PGG Wrightson lifts annual earnings outlook for a second time, warns of weak farmer confidence
By Suze Metherell
June 12 (BusinessDesk) - PGG Wrightson, the rural services firm controlled by China's Agria Corp, lifted its annual earnings outlook as second-half trading comes in ahead of expectations, but warned weak farmer confidence may weigh on future sales.
The Christchurch-based company expects annual operating earnings before interest, tax, depreciation and amortisation to be between $66 million and $69 million in the year ending June 30, above the February forecast for earnings between $62 million and $68 million. That in itself was an upgrade from previous guidance to beat last year's earnings of $58.7 million.
Wrightson is trading ahead of expectations, with strong seed sales across New Zealand and Australia, despite "challenging conditions" in the domestic market, it said in a statement. Still, dairy prices have dropped, hitting New Zealand largest export commodity and denting farmer confidence, while a dry summer had also been felt in some regions.

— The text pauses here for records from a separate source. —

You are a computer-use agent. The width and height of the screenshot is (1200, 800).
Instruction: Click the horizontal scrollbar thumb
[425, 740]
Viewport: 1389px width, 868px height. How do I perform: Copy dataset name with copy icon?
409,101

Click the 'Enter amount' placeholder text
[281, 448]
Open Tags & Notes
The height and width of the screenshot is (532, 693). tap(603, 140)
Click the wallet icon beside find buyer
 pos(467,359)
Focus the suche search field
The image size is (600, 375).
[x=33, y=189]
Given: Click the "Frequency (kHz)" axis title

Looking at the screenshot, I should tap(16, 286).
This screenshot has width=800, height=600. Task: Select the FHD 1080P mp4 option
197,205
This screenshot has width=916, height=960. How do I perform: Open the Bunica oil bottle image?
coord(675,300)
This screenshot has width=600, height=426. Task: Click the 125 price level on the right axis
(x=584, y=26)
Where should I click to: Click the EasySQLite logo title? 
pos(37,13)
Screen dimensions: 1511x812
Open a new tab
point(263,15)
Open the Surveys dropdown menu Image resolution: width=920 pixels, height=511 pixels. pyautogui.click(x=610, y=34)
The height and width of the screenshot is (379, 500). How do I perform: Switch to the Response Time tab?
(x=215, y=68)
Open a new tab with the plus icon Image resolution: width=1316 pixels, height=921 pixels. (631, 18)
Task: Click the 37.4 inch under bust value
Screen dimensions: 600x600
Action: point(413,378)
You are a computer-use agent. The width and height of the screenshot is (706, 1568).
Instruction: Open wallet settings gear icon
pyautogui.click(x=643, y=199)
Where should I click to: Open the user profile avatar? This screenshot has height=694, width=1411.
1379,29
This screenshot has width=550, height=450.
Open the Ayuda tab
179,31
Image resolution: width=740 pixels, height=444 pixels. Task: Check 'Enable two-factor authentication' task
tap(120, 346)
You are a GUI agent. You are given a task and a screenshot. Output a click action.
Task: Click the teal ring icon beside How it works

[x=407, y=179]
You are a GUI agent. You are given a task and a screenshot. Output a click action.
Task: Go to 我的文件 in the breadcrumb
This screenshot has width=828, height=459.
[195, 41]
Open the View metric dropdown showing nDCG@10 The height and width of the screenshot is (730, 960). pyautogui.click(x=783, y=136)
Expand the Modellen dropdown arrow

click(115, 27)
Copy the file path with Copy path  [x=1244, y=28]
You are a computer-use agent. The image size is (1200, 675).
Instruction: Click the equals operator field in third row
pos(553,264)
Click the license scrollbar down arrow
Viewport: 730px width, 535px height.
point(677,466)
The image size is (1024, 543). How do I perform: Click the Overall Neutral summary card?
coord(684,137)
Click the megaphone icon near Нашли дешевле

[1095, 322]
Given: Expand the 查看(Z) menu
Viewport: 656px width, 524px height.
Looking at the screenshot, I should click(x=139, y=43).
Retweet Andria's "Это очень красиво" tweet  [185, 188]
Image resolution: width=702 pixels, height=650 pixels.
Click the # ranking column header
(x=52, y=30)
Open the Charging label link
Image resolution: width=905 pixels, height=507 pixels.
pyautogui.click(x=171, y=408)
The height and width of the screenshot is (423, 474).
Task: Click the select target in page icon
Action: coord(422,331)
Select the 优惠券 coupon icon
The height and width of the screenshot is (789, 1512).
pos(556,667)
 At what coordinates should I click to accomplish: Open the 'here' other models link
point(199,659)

"The improving PGW results we are seeing are a direct result of the hard work we’ve put into our business over recent years,” chief executive Mark Dewdney said. "Looking ahead, reduced farmer confidence in dairy and lamb is creating more uncertainty than usual regarding spending intentions for next season. This may result in farmers reducing expenditure which will potentially impact our financial performance."
The Reserve Bank yesterday cut interest rates as falling dairy prices dragged down the nation's terms of trade more expected, and has previously cited the sector as a key risk to the nation's financial stability given the industry's concentration of high indebtedness.
In February Wrightson reported a 47 percent gain in first-half profit to $19.7 million in the six months ended Dec. 30, beating analysts' expectations. Operating Ebitda climbed 51 percent to $33.6 million and revenue from continuing operation increased 3.1 percent to $654.7 million.
Agria first invested in Wrightson in 2009 when the company was forced to raise new equity to repay bank debt during the global financial crisis, after Wrightson's funding lines dried up and scuttled a bid to merge with Silver Fern Farms a year earlier.
Wrightson shares rose 2.2 percent to 46.5 cents and have fallen 1.1 percent since the start of the year.